Start of Provided records
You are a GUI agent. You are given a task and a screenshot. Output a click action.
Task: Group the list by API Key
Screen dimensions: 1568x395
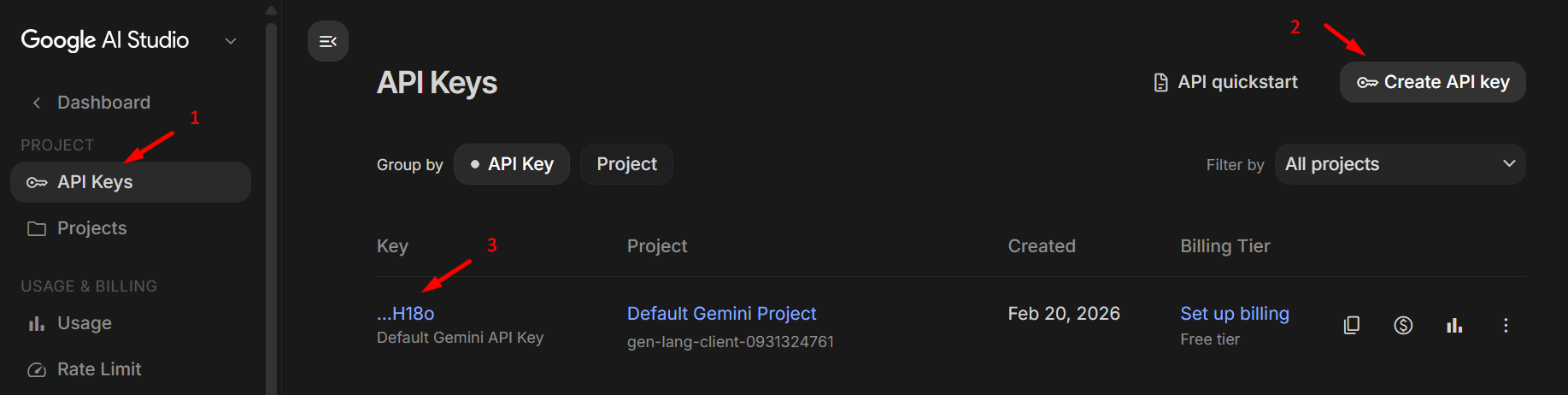[x=512, y=164]
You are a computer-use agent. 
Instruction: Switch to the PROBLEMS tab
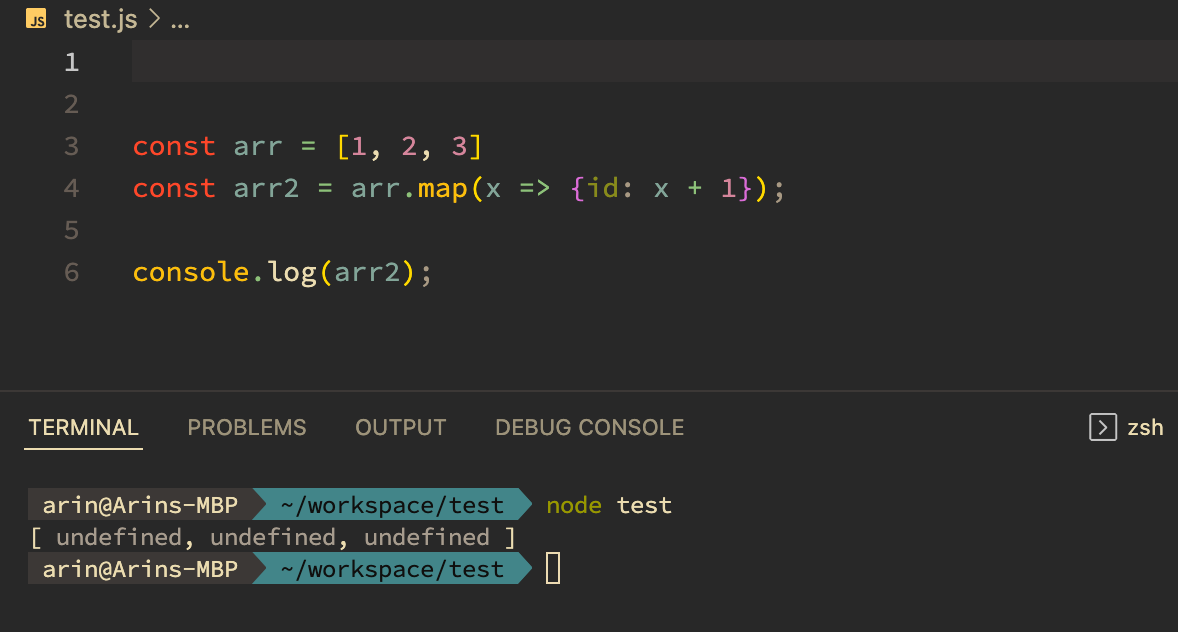[x=246, y=427]
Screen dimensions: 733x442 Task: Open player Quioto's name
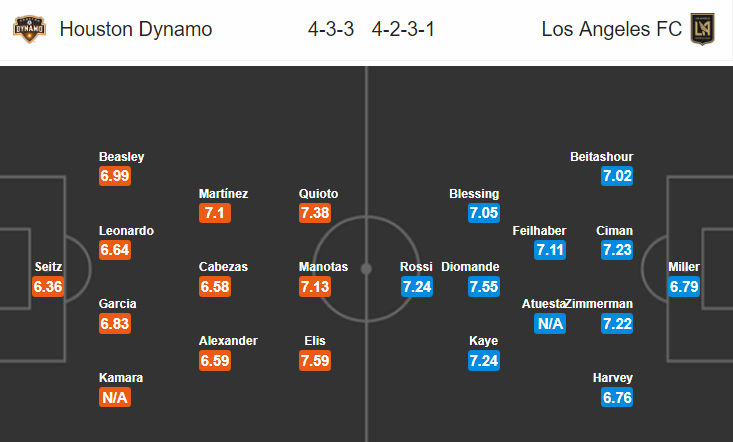(x=318, y=193)
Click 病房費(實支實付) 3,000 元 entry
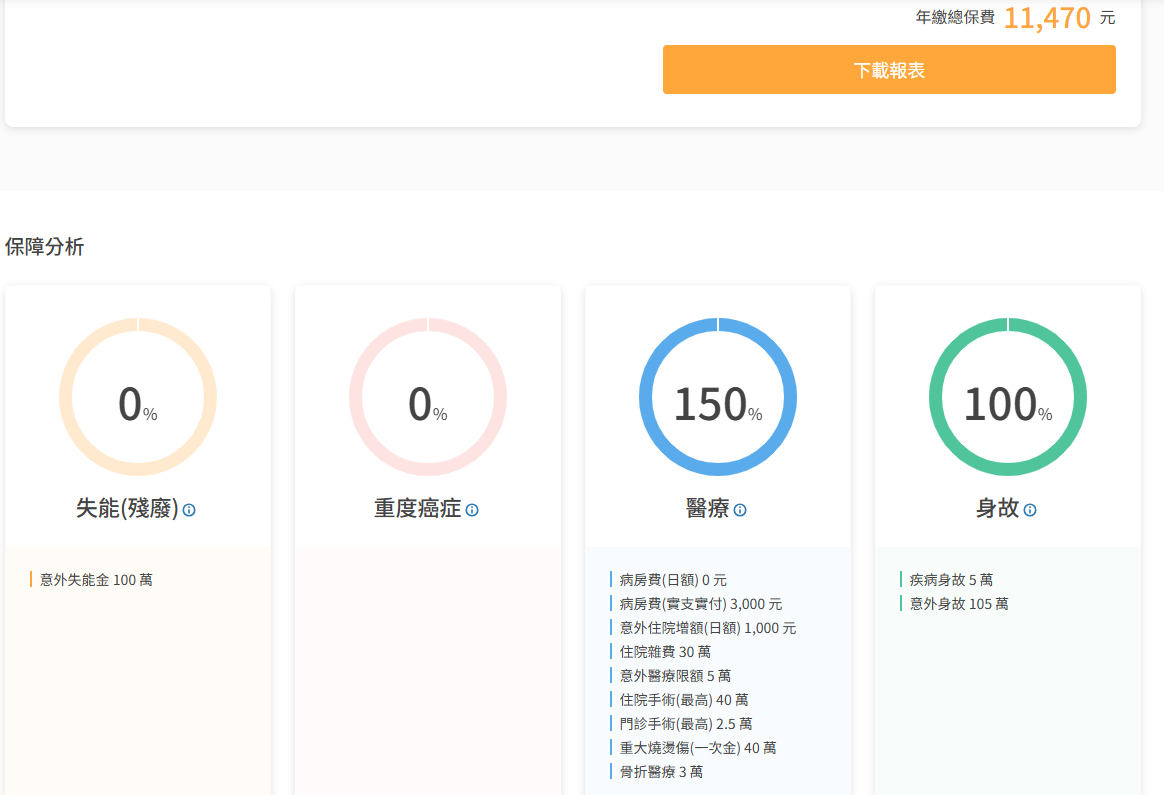This screenshot has width=1164, height=795. click(700, 604)
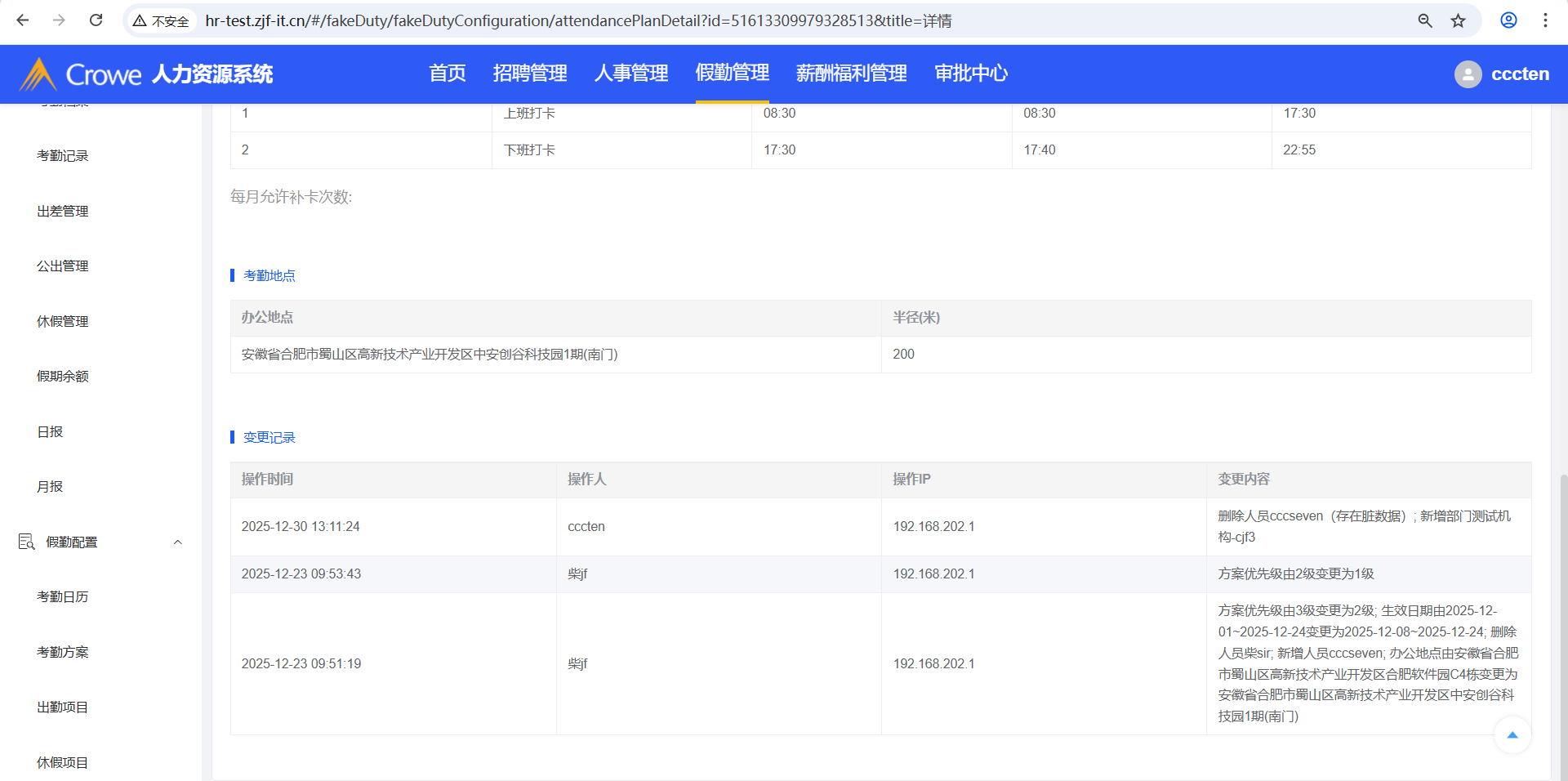Open the Chrome profile icon
Screen dimensions: 1568x781
(x=1508, y=20)
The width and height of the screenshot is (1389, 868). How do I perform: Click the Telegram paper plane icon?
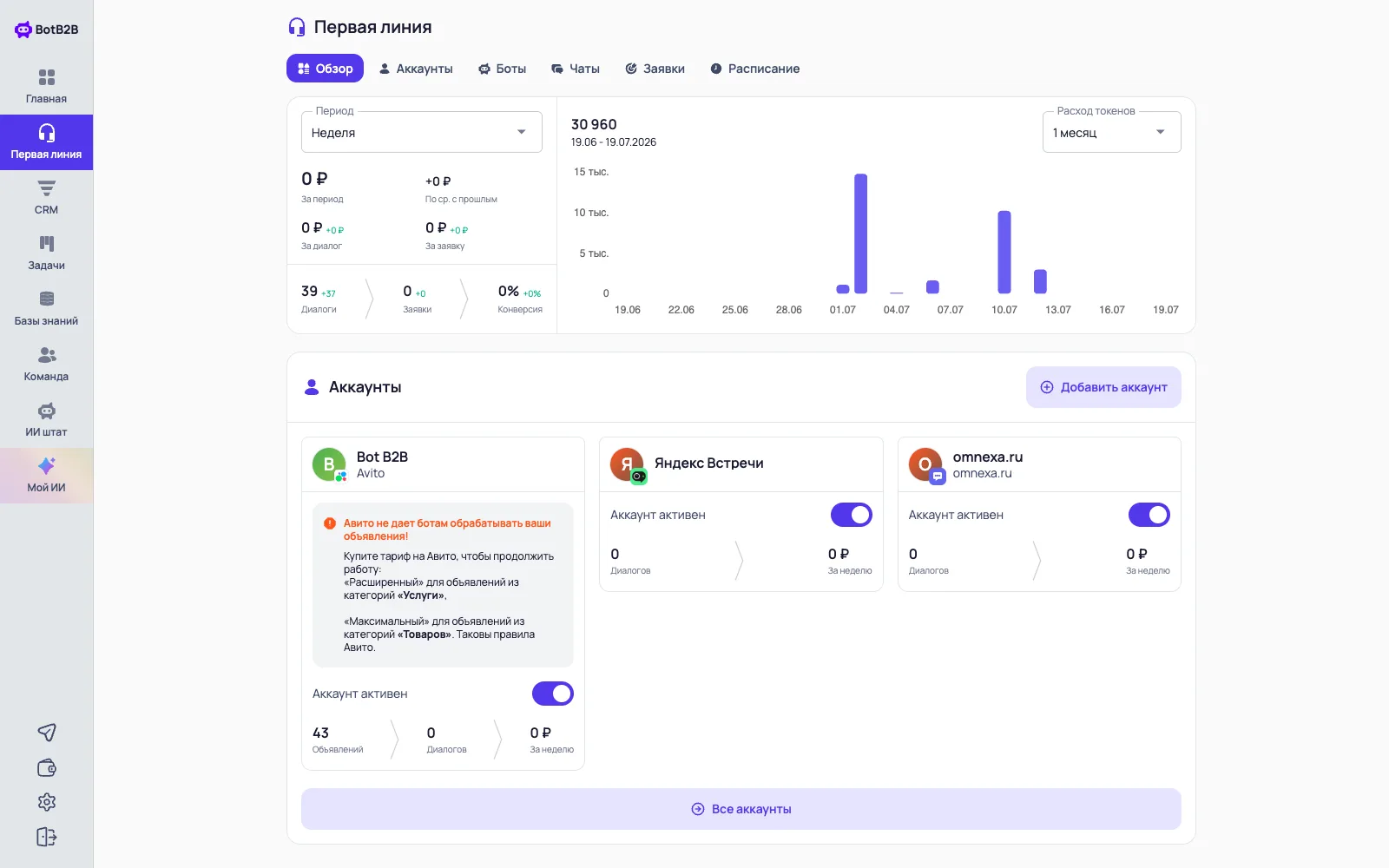coord(47,733)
End of Provided records
What the task requires -> Leave out the images and transcribe all the records exactly.

Response to the task ->
You are a GUI agent. You are given a task and a screenshot. Output a click action.
Task: Group the list by API Key
Screen dimensions: 1568x395
[x=512, y=164]
You are a computer-use agent. 
Instruction: Switch to the PROBLEMS tab
[x=246, y=427]
Screen dimensions: 733x442 Task: Open player Quioto's name
(x=318, y=193)
Click 病房費(實支實付) 3,000 元 entry
This screenshot has width=1164, height=795. click(700, 604)
Open the Chrome profile icon
Screen dimensions: 1568x781
(x=1508, y=20)
The width and height of the screenshot is (1389, 868). How do I perform: Click the Telegram paper plane icon?
coord(47,733)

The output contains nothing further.